Le président de la République, Abdelmadjid Tebboune, a présidé un nouveau Conseil des ministres marqué par des décisions à la fois économiques, sanitaires et sociales, traduisant une volonté de structurer l’action publique sur plusieurs fronts stratégiques.
Au cœur des discussions, le renforcement de la coopération avec les pays africains voisins, notamment le Niger et le Tchad. Alger entend accélérer la concrétisation de projets structurants, à l’image d’une centrale énergétique au Niger dont la livraison est attendue dans un délai de trois mois. Le chef de l’État a également insisté sur l’élargissement du partenariat à des secteurs clés comme les hydrocarbures, tout en appelant à un suivi plus rigoureux des engagements bilatéraux.
Avec le Tchad, l’accent est mis sur des projets concrets : une cimenterie de grande capacité et l’achèvement de tronçons de la route transsaharienne par des entreprises algériennes. Une orientation qui confirme l’ancrage africain de la diplomatie économique de l’Algérie.
Sur le plan interne, la santé publique a occupé une place centrale avec l’examen de la stratégie nationale de lutte contre le cancer à l’horizon 2035. Le Président a ordonné une approche globale reposant sur la prévention, le dépistage précoce et un accès équitable aux soins.

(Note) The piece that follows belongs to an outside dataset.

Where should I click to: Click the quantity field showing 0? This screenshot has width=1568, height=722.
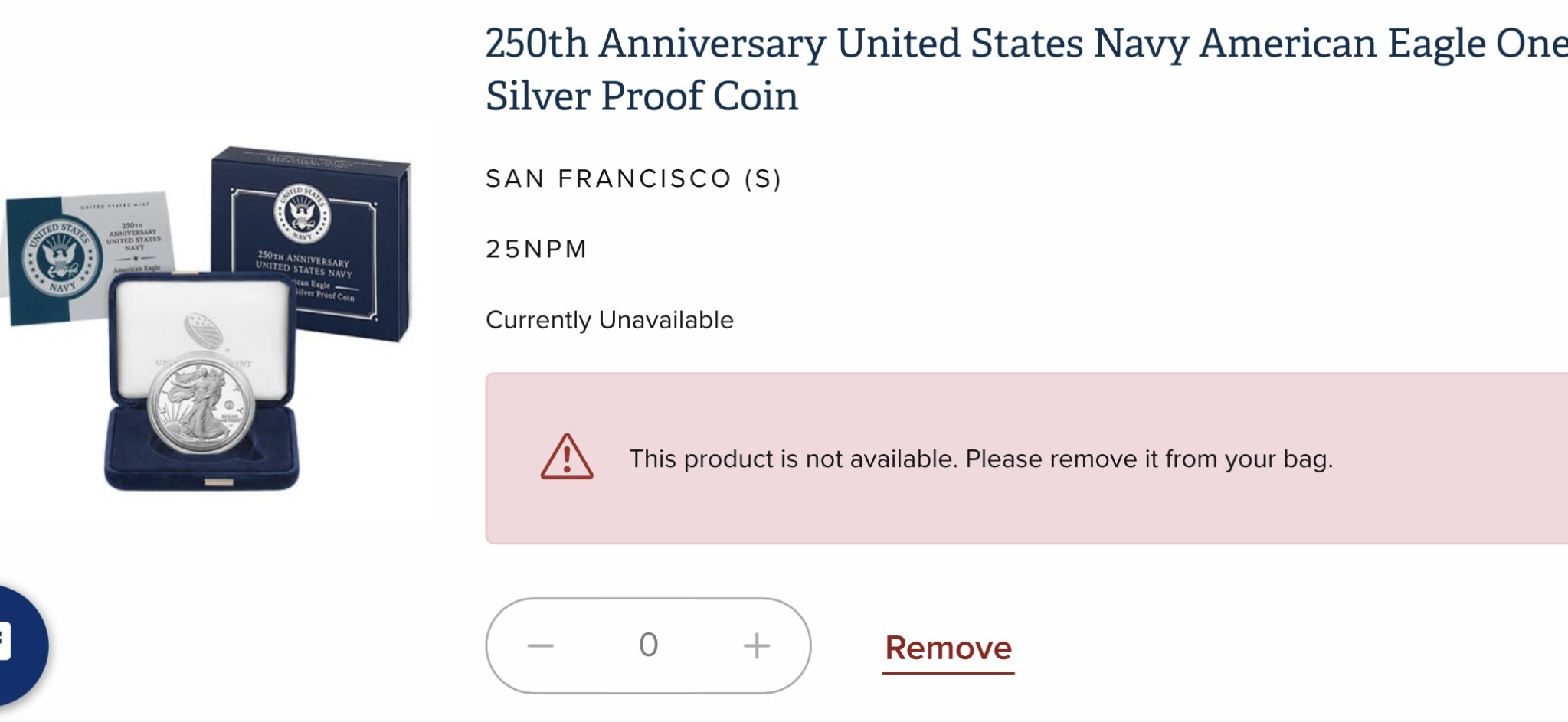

Parmi les mesures phares figure le projet d’un hôpital spécialisé dans chaque wilaya, ainsi que le renforcement du suivi de la disponibilité des médicaments.
Le chef de l’État a également salué la réactivité du personnel médical algérien dans la prise en charge des victimes de l’accident survenu en Tunisie, soulignant l’importance de la coopération sanitaire entre les deux pays.
Autre décision marquante : le retrait progressif des bus de plus de 25 ans du parc national dans un délai de trois mois. Une mesure visant à améliorer la sécurité routière et la qualité du transport public.
Enfin, Abdelmadjid Tebboune a réaffirmé la poursuite de la lutte contre la corruption et la récupération des fonds détournés, en les réinjectant dans l’économie nationale, notamment dans le secteur industriel.
À travers ces orientations, le Conseil des ministres dessine une feuille de route mêlant développement économique, coopération africaine et amélioration des services publics, avec en toile de fond une volonté affirmée de modernisation.